◆ What needs to be done ◆
For this exercise, output exactly the lines from the opening line of the listing through the line with "Práca a rodina (53, 2462)", skipping pictures.

* * * *

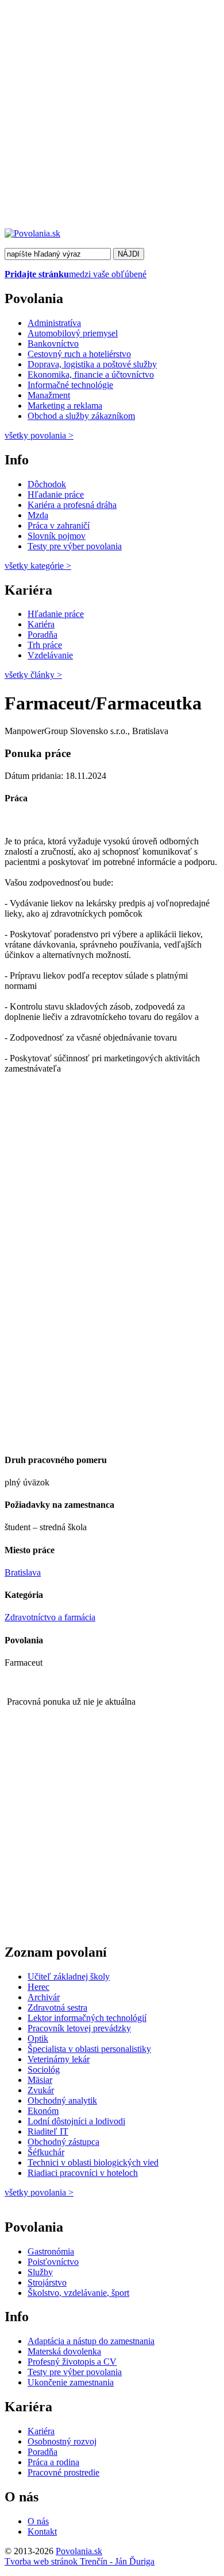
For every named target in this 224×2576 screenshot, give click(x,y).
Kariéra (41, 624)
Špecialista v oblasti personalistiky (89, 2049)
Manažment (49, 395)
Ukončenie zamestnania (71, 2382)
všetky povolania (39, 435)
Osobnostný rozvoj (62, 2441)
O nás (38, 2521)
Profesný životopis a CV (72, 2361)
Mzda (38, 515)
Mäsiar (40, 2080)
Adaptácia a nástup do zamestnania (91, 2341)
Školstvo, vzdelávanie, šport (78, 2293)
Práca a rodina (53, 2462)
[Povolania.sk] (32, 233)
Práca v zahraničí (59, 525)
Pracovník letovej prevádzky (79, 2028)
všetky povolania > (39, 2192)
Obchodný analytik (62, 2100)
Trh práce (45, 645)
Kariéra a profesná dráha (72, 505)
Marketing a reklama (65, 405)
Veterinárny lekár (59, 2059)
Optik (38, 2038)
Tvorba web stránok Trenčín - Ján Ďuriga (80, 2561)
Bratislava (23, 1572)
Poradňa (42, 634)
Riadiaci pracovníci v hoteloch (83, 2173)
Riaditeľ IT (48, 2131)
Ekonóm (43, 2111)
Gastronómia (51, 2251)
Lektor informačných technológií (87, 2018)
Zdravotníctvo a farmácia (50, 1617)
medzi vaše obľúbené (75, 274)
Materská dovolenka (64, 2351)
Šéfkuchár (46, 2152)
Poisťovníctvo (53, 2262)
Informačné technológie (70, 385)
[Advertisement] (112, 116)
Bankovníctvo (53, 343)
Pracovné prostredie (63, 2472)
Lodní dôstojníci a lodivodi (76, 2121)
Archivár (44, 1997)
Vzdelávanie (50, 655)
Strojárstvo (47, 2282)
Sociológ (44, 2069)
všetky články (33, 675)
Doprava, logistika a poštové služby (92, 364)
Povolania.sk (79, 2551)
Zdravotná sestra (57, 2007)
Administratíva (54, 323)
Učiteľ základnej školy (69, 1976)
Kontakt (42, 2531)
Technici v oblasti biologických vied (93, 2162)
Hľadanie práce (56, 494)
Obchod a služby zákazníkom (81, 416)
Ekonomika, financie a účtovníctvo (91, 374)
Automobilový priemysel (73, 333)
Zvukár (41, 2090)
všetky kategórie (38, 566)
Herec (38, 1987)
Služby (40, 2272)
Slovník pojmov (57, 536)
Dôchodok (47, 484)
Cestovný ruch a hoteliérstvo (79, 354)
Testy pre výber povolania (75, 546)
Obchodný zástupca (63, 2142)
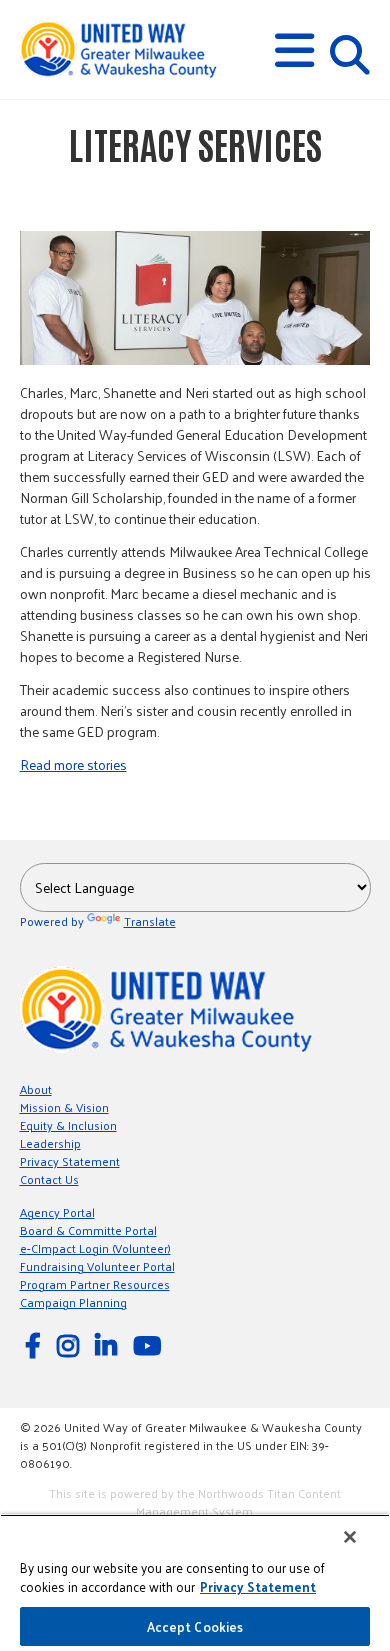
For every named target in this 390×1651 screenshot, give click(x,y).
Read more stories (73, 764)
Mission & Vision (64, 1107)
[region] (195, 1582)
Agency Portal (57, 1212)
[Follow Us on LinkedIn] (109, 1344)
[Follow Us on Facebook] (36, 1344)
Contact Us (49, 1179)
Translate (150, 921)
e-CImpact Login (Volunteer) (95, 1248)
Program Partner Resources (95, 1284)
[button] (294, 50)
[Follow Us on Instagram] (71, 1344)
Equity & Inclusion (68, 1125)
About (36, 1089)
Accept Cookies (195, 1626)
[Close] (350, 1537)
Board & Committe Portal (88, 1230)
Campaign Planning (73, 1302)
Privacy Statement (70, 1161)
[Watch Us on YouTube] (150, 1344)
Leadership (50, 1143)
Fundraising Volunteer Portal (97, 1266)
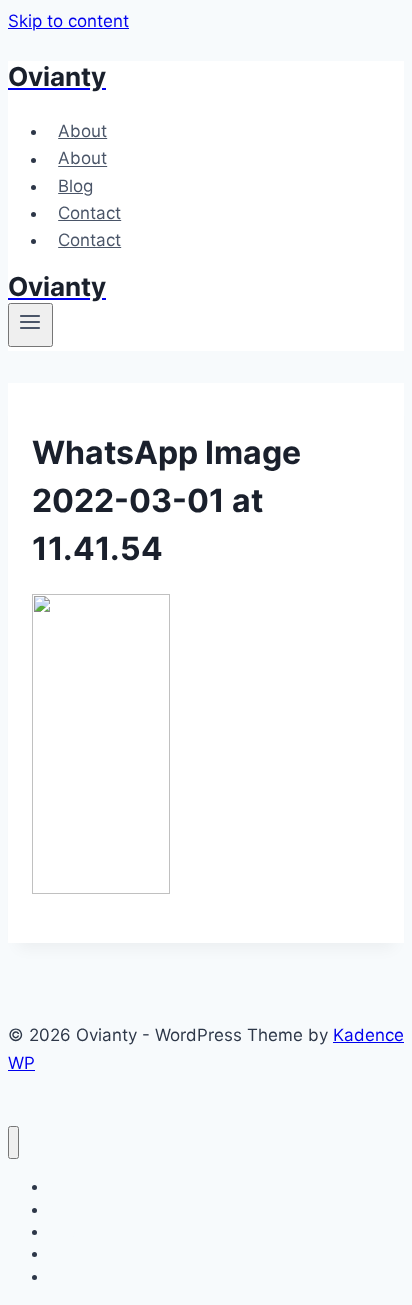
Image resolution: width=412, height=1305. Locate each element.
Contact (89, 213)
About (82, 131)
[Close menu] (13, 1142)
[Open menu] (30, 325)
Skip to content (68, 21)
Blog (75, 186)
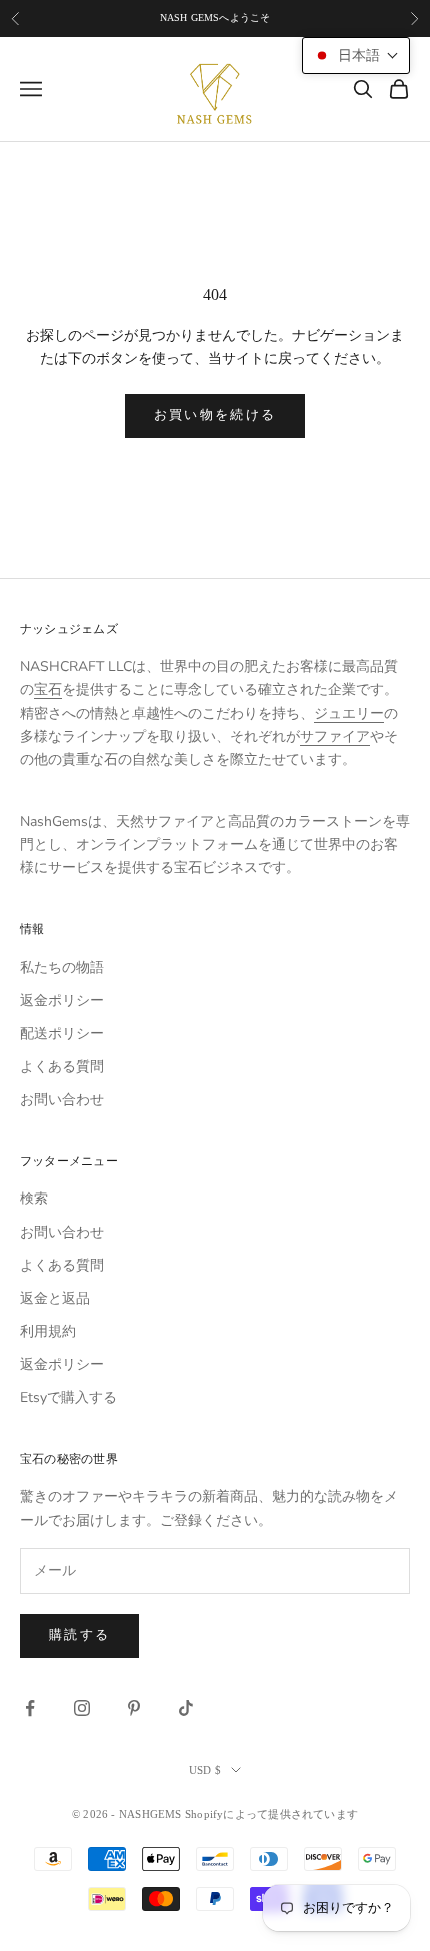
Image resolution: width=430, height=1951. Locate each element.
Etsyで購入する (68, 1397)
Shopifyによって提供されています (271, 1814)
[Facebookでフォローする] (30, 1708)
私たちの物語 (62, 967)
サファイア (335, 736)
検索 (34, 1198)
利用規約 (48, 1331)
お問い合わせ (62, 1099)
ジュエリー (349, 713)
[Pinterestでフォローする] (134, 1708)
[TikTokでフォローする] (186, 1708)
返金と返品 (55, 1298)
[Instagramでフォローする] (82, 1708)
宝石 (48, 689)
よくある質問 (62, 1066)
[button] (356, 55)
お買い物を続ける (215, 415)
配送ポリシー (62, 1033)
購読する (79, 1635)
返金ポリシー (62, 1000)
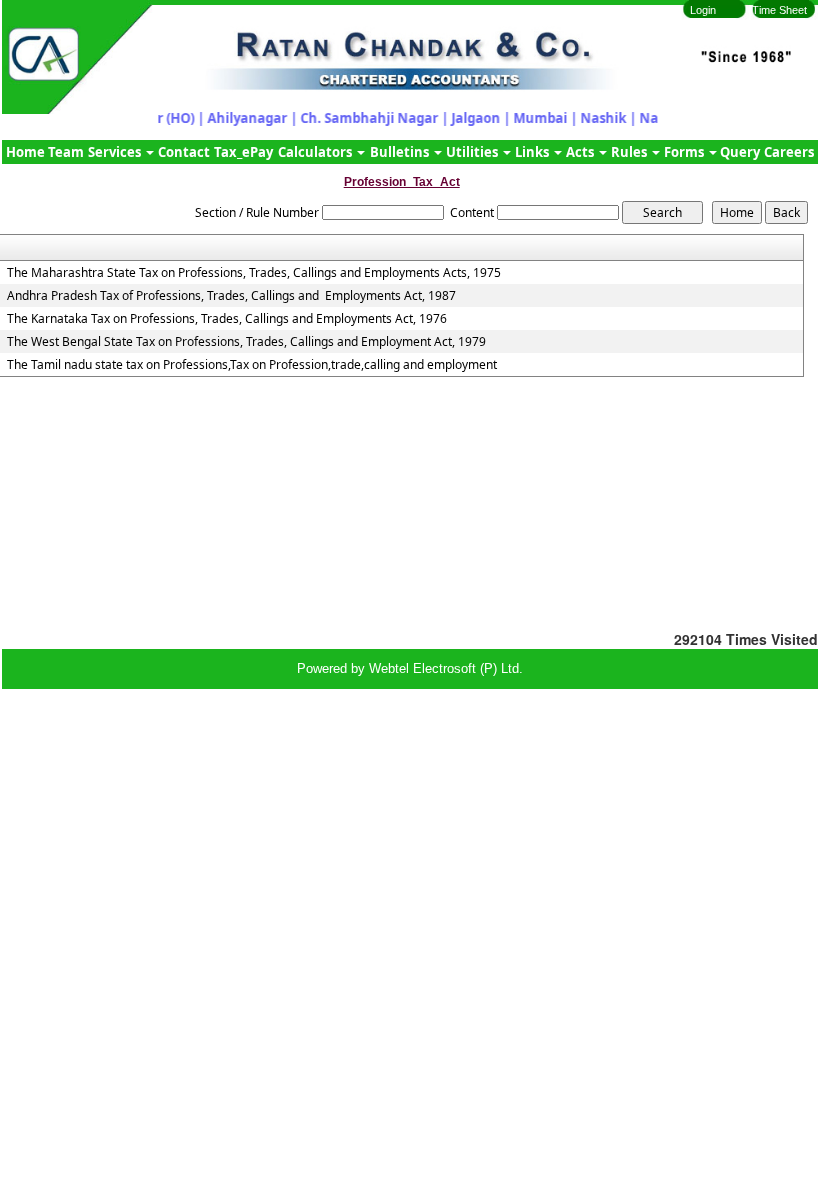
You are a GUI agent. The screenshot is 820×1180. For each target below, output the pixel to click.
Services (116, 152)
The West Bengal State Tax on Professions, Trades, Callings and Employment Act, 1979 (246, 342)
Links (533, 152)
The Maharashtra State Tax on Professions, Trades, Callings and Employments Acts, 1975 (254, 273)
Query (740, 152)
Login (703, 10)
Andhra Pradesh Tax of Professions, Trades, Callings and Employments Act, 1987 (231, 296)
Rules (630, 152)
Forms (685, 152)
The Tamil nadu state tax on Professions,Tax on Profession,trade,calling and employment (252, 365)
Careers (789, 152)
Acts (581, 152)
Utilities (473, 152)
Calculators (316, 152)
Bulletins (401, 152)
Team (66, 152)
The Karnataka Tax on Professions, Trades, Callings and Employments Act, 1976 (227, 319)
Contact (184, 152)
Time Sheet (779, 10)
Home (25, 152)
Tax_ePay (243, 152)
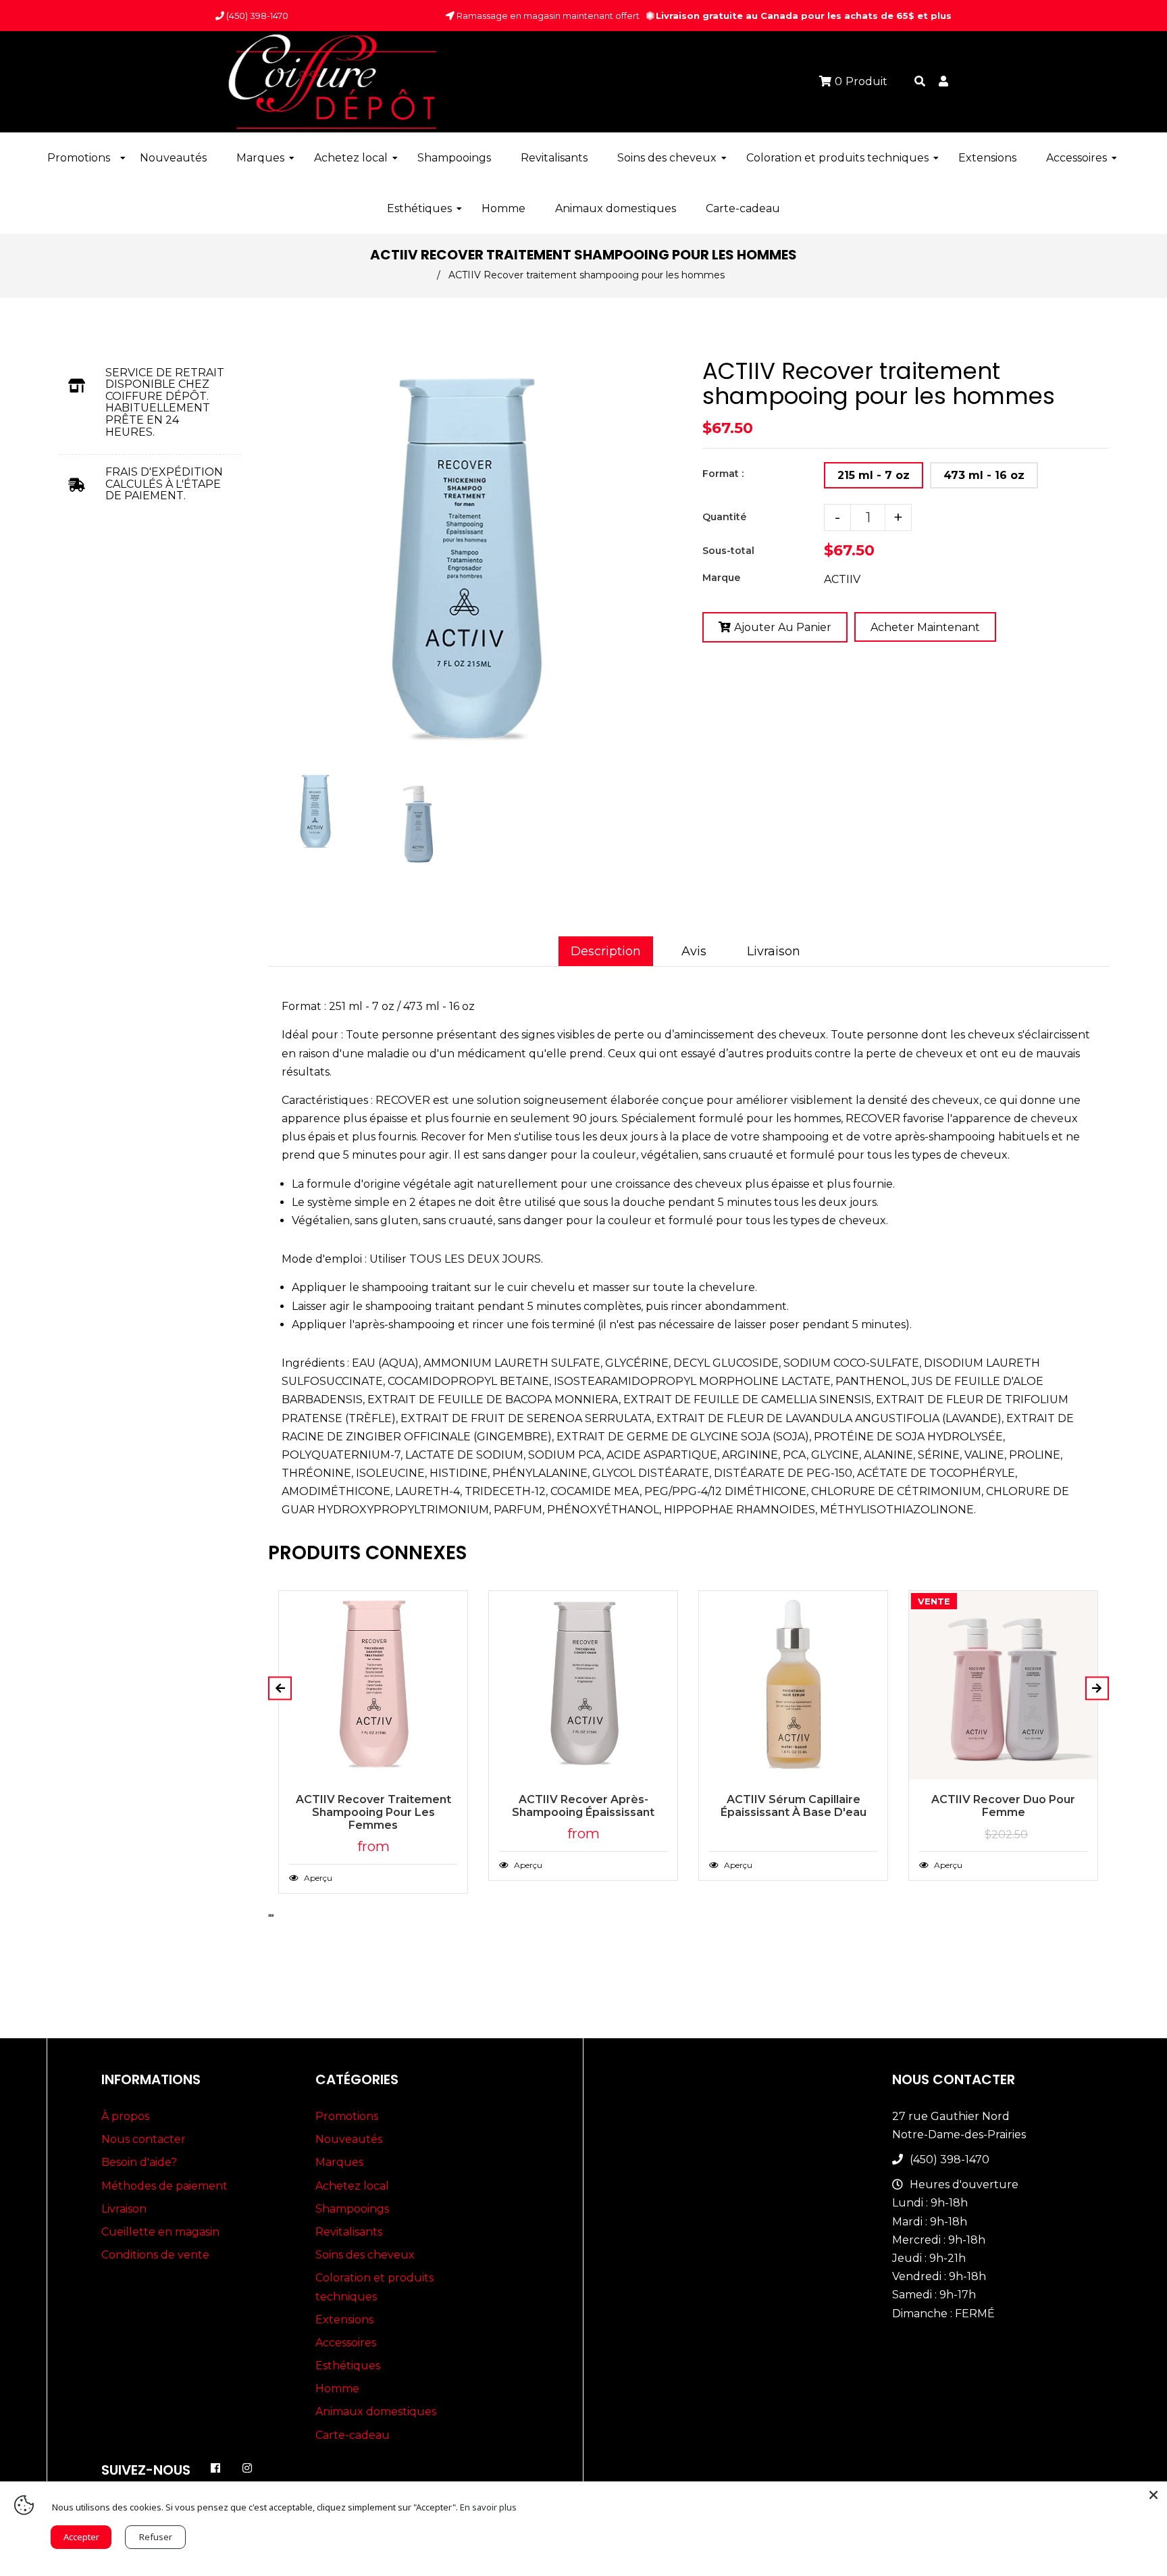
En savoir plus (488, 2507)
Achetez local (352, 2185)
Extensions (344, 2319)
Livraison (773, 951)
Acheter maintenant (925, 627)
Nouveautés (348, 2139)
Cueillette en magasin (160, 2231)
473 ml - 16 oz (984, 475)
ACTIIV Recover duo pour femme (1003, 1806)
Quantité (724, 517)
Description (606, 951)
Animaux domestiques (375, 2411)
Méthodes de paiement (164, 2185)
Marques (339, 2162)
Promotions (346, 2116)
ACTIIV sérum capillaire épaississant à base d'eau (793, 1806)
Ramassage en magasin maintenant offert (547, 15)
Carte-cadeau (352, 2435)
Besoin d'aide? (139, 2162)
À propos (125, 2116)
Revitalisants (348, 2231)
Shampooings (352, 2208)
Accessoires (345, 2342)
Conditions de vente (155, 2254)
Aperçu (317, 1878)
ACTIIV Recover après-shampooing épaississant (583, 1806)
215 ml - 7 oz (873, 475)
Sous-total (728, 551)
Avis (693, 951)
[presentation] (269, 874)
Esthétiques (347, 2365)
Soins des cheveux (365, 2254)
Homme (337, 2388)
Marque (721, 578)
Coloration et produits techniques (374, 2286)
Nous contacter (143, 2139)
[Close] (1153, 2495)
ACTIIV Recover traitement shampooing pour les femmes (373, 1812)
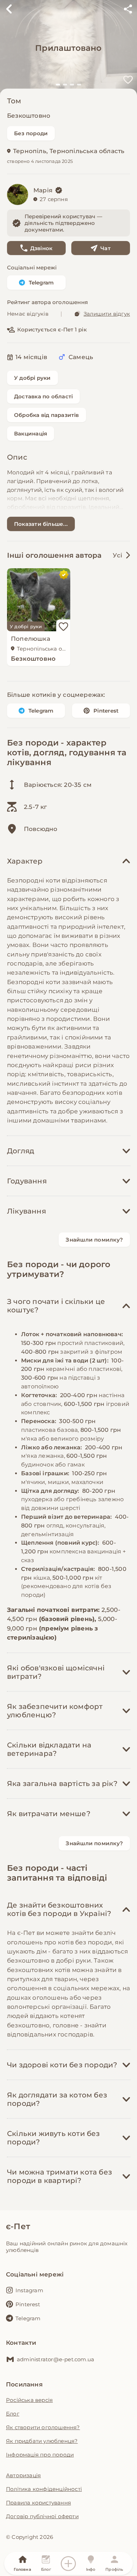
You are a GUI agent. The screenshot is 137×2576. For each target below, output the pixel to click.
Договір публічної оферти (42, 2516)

* * * *

◆ Output for this exercise ◆
For every named target in this 224×2576 screenshot, give click(x,y).
Kariéra (41, 624)
Špecialista v oblasti personalistiky (89, 2049)
Manažment (49, 395)
Ukončenie zamestnania (71, 2382)
všetky povolania (39, 435)
Osobnostný rozvoj (62, 2441)
O nás (38, 2521)
Profesný životopis a CV (72, 2361)
Mzda (38, 515)
Mäsiar (40, 2080)
Adaptácia a nástup do zamestnania (91, 2341)
Školstvo, vzdelávanie, šport (78, 2293)
Práca a rodina (53, 2462)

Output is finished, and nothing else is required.